H.M.A.V. Bounty

Scala: Altro

Autore: Giuliano

Marca: Revell

Tipo modellino: Navi a vela

H.M.A.V. Bounty, modello Revell 1/110

Sulla storia di questo veliero non mi dilungherò affatto, le sue vicende sono note a tutti dal momento che sono stati girati almeno due film sul famoso ammutinamento dell'equipaggio contro il famigerato capitano Bligh, ufficiale di marina di eccezionale - veramente - capacità ; quanto scarsa umanità ! Il modello invece é interessante per parecchi motivi. Innanzitutto ha un costo veramente contenuto e fornisce un dettaglio più che discreto, considerando la scala e la sua età.

Il kit in verità  é un pò datato e in alcune stampate si legge addirittura il copyright della Monogram del 1956; poi sembra esserci stata una riedizione nel 1978 e nel 1984 e infine è uscito sotto il marchio Revell nel 2004. Nella scatola sono forniti a corredo anche alcuni uomini di equipaggio, che non ho ritenuto di dipingere. Le vele sono fornite in due fogli in vacuform e sono rappresentate leggermente gonfie. Sono forniti anche tre tipi di filo per simulare corde di vario diametro.

Il modello montato ha dimensioni contenute, meno di quaranta centimetri di lunghezza per grossomodo altrettanti di altezza e una quindicina di larghezza complessiva. Le sue peculiarità  sono la semplicità  di montaggio e il dettaglio del fasciame, piuttosto accurato.

Per contro ci sono moltissimi segni di estrattori su parti in vista e soprattutto dove una conseguente operazione di riduzione cancellerebbe anche i dettagli rappresentati, come il fasciame. Per questo motivo ho ritenuto più opportuno lasciarli, ma questo è un vero peccato e forse l'unico vero difetto per un kit per il resto accurato. Il sartiame fornito in plastica, già  "teso", pur facilitando di molto il montaggio tradisce il suo effetto poco realistico e diminuisce un pò la resa del modello montato. Peraltro per chi avesse voglia c'é sempre la possibiltà  di realizzarlo con il filo di cotone. Le vele, come dicevo, sono in vacuform e sono assolutamente realistiche, una volta tagliate, dipinte in bianco sporcato con ocra e rifilate, con l'aggiunta di un bordo di filo di cotone marrone.

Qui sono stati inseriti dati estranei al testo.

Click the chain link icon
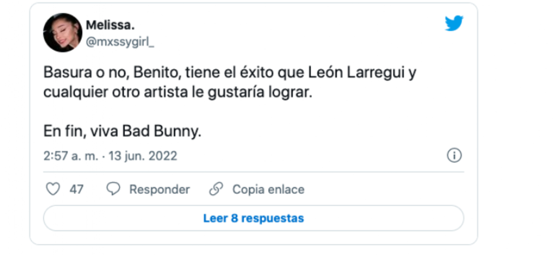Screen dimensions: 554x255 pos(216,189)
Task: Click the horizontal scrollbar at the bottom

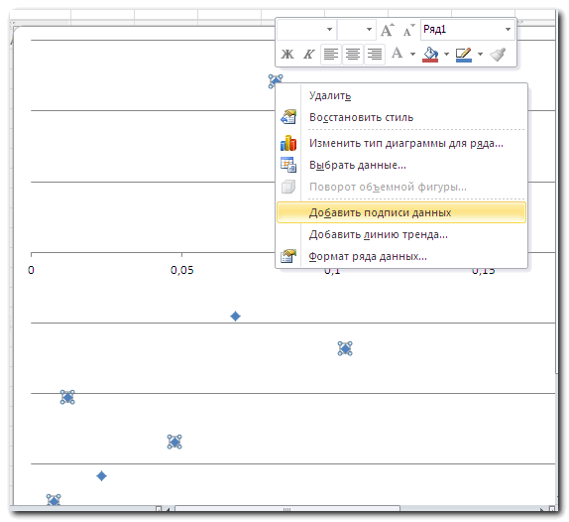Action: (x=286, y=508)
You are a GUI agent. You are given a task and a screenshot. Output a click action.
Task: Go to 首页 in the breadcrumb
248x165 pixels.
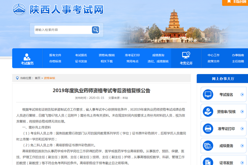pyautogui.click(x=37, y=78)
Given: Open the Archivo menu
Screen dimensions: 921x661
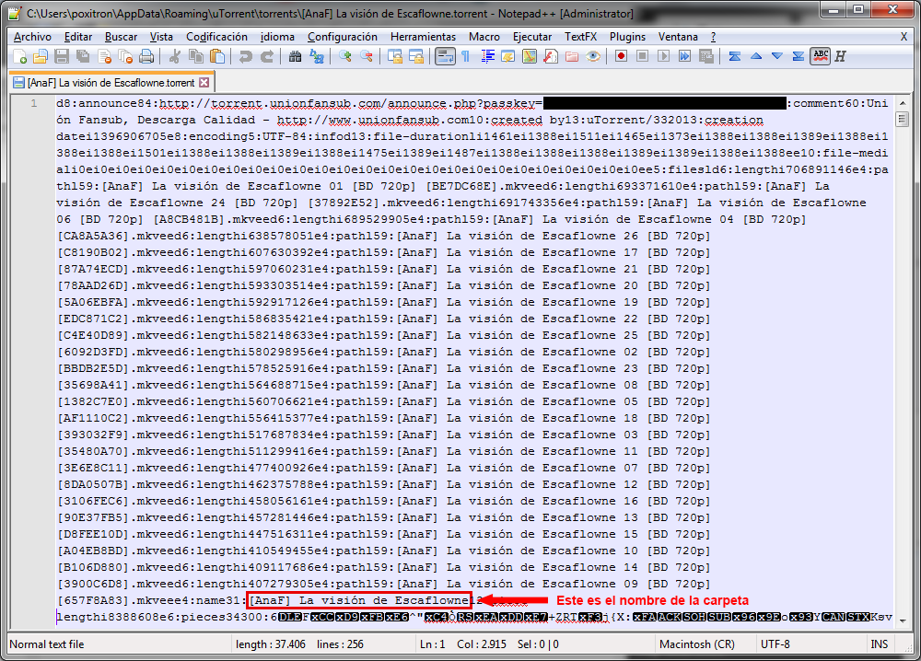Looking at the screenshot, I should [32, 37].
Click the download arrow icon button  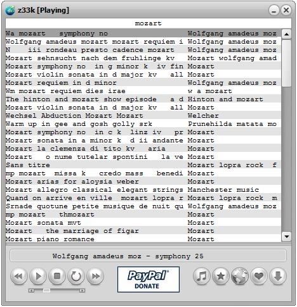click(278, 276)
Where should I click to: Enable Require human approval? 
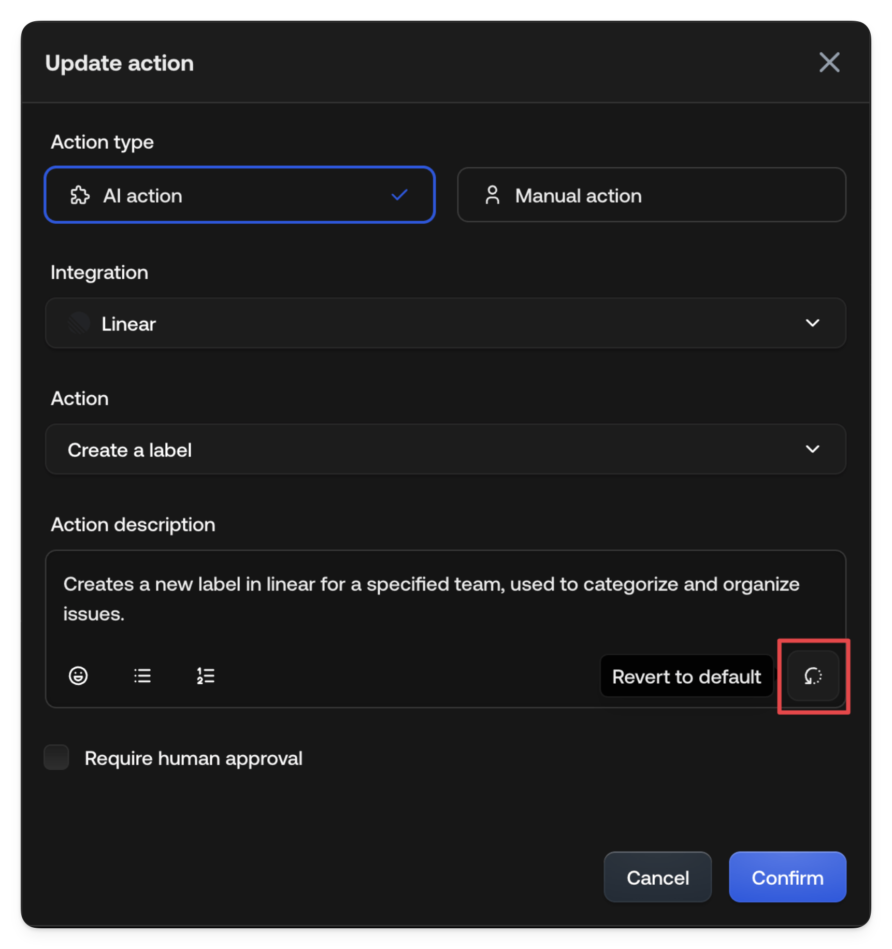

Nelle istruzioni sono previste due versioni di sartiame, una complessa e una semplificata, io ho scelto una via di mezzo tra le due, anche perché su questa scala é veramente difficile lavorare e tendere fili senza rischiare di danneggiare il lavoro già  fatto, quindi ho tralasciato alcuni dettagli.

Va detto che il cavalletto riporta un cartiglio errato, essendo la Bounty (ex Bethia) una nave armata (HMAV) e non un vascello (HMS) ed é anche piuttosto striminzito e stona un pò con il resto del kit. A onor del vero mancherebbero anche i fanali di poppa e qualche altro particolare del ponte di coperta. Certo sono tutti particolari che ci si potrebbe autocostruire, ma farebbe piacere averli già  belli e pronti da dipingere però cosa si può pretendere da un kit realizzato per la prima volta dalla Monogram nel 1956!

Alla fine del montaggio, durato ben due mesi, il modello che ne é uscito vale sicuramente i pochi euro spesi per il kit.